What you are asked to do:
Reproduce the rows below, swapping "At what coordinates should I click to accomplish" for "Where should I click to accomplish" and leaving everything else unchanged.

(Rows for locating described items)
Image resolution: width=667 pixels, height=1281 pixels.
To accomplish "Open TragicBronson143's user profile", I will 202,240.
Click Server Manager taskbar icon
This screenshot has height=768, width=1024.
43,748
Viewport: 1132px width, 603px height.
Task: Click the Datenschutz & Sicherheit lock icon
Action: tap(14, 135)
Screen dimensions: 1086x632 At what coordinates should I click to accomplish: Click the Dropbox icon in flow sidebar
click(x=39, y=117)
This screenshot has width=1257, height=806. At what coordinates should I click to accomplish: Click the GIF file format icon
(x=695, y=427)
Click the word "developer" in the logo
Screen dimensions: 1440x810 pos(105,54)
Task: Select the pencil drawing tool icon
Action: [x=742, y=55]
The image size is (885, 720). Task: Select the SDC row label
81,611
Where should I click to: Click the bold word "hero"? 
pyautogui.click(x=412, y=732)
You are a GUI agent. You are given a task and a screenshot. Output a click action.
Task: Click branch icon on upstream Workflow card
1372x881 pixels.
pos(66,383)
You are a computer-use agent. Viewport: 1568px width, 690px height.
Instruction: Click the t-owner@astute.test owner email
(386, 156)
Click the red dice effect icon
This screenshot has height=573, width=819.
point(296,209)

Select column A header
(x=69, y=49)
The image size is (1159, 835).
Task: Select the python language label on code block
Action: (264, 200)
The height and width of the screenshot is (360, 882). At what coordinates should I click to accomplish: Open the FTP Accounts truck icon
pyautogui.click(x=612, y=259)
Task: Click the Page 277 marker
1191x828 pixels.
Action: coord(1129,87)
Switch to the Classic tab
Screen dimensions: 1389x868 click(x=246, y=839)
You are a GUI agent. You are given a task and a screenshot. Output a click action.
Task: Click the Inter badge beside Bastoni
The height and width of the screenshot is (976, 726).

Response to the exercise:
Image resolution: width=667 pixels, height=1281 pixels.
To accomplish "Open TragicBronson143's user profile", I will 202,240.
Click Server Manager taskbar icon
This screenshot has height=768, width=1024.
43,748
Viewport: 1132px width, 603px height.
Task: Click the Datenschutz & Sicherheit lock icon
Action: tap(14, 135)
Screen dimensions: 1086x632 Where should I click to accomplish: Click the Dropbox icon in flow sidebar
click(x=39, y=117)
This screenshot has width=1257, height=806. Where should I click to accomplish: Click the GIF file format icon
(x=695, y=427)
Click the word "developer" in the logo
Screen dimensions: 1440x810 pos(105,54)
Task: Select the pencil drawing tool icon
Action: [x=742, y=55]
The image size is (885, 720). Task: Select the SDC row label
81,611
Where should I click to: Click the bold word "hero"? 
pyautogui.click(x=412, y=732)
You are a GUI agent. You are given a task and a screenshot. Output a click action.
Task: Click branch icon on upstream Workflow card
1372x881 pixels.
pos(66,383)
You are a computer-use agent. Viewport: 1568px width, 690px height.
Instruction: Click the t-owner@astute.test owner email
(386, 156)
Click the red dice effect icon
This screenshot has height=573, width=819.
point(296,209)

Select column A header
(x=69, y=49)
The image size is (1159, 835).
Task: Select the python language label on code block
Action: (264, 200)
The height and width of the screenshot is (360, 882). Where should I click to accomplish: Open the FTP Accounts truck icon
pyautogui.click(x=612, y=259)
Task: Click the Page 277 marker
1191x828 pixels.
Action: coord(1129,87)
Switch to the Classic tab
Screen dimensions: 1389x868 click(x=246, y=839)
You are a GUI agent. You are given a task and a screenshot. Output a click action.
Task: Click the Inter badge beside Bastoni
The height and width of the screenshot is (976, 726).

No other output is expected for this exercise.